さらに、先へ進むと御稲御倉の手前に一部が変色した木の棒が2本横たわっていた。
先を見ると御稲御倉の正面右手には注連縄が束ねられていた。ということは御稲御倉へ入れるように開けられている。この後で分かったことだが、参進は途中でこの場所には立ち寄らなかった。
自宅に帰ってから思い出したことは、もと神宮の禰宜であった矢野憲一さんの「伊勢神宮の衣食住(角川ソフィア文庫)p.137」の一節である。もしかするとこの神事のためなのかもしれない。 (2010-10-22訂正)
抜穂は新田で数日間乾燥させたあと、内宮は御稲御倉に百五十束、外宮は忌火屋殿に百八束を奉納し、これを三節祭(さんせつさい)とよぶ神嘗祭と十二月の月次祭(つきなみさい)、翌年六月の月次祭の御料とする。
この祭りの前に、御稲奉下(ごとうほうげ)という御倉から稲をお下げする神事がある。
矢野憲一「伊勢神宮の衣食住」(角川ソフィア文庫)p.137 より抜粋
(2010-10-22追加 開始)
さらにこの本には次のように書かれていた。
現在は、六月、十月、十二月の各一日に内宮神楽殿の隣にある御酒殿神社で御酒殿祭をし、四日市市垂坂町の麹協同組合から献納される忌麹(いみこうじ)をお供えして、酒作物忌(さかとこのものいみ)が奉仕した故事を受け継いでよい白酒(しろき)・黒酒(くろき)ができますようにと祈り、あわせて全国の酒造業界の発展を祈願し、神宮神田で収穫し、御稲御倉に奉納してあったお米を厳選し、忌麹と外宮の上御井(かみみい)神社の御水を用いて忌火屋殿で、この日から十日間かけて醸造する。
矢野憲一「伊勢神宮の衣食住」(角川ソフィア文庫)p.180 より抜粋
つまり、御稲奉下は10月1日当日か、それ以前には済まされていると思われる。奉幣の儀の当日に注連縄が外されていたこととは関係がなさそうだ。・・・?
【参考】 2010年10月1日 御酒殿祭
(2010-10-22追加 終了)
さらに外幣殿を越えて進むと突き当たりの左手に荒祭宮へ下る石段があるが、今日は突き当たりの扉も開けられていた。

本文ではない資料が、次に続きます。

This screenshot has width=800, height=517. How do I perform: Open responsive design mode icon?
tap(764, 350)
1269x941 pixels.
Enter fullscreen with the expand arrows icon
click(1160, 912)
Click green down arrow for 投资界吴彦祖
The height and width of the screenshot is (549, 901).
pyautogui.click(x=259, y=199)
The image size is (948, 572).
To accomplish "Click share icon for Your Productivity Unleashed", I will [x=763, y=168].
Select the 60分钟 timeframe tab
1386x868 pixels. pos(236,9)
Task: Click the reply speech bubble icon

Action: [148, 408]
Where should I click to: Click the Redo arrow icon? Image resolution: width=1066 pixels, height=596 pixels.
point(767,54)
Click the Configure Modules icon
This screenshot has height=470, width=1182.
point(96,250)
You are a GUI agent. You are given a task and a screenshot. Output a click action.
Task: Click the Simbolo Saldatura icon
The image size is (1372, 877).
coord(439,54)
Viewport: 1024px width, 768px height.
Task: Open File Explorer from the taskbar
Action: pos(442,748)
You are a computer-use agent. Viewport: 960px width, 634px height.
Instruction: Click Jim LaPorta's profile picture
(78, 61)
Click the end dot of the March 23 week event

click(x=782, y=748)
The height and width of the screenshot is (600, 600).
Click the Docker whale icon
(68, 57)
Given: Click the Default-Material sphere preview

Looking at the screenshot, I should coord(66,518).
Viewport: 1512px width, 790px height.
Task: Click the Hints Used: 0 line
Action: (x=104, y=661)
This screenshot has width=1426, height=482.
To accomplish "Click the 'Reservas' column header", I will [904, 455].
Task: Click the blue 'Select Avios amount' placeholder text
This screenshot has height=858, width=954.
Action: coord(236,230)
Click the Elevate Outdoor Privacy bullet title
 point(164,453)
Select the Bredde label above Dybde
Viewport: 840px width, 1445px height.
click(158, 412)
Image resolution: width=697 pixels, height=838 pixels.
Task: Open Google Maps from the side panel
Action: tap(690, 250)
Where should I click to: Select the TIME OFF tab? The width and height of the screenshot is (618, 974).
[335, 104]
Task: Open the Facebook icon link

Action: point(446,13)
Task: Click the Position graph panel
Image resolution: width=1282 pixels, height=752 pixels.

石段を下り、荒祭宮へ参拝すると、奉幣の儀の準備は既に完了していた。
賽銭箱も手前右隅に寄せられていた。
また、賽銭箱の回りにあった板塀(?)も取り外されていた。
荒祭宮の確認を終えてから御正宮へ向かい奉幣の儀を拝観した。30分ほどで退席し、別宮遥拝所に近く御正殿が見える辺りで参進が戻ってくるを待っていた。
20~30分待っただろうか。1時半を過ぎた頃に参進が戻ってきた。
衛士から「(別宮遥拝所の前で)二方向に分かれますので、2~3歩下がってください。」と声がかかった。勅使一行は荒祭宮を目指し、
祭主を含め、神職の一部の方が斎館へと向かった。(ただし、確認していないので実際のところは?)
ここで二方向へ分かれて行った。なかなか壮観だった。
参進は御稲御倉には立ち寄ることなく、荒祭宮へと向かった。石段を下り、
石段を上り、全員が着座すると奉幣の儀が始まった。
粛々と進められ、八度拝、八開手が終了すると、
儀式が終了し、参進は斎館へと戻った。 退下(たいげ:祭典を終えて斎館に戻る)となった。
私が宇治橋まで戻ってくると再度規制がかかっていた。ということは勅使一行が帰られる。私と帰る方向は同じ(御幸道路)だろうから道路上から見送ろうと考え、帰路についた。
予想通り黒塗りの車両が2台、後ろから。伊勢自動車道と御幸道路との立体交差の手前の交差点で信号が赤となり停止した。私はここで勅使一行を見送った。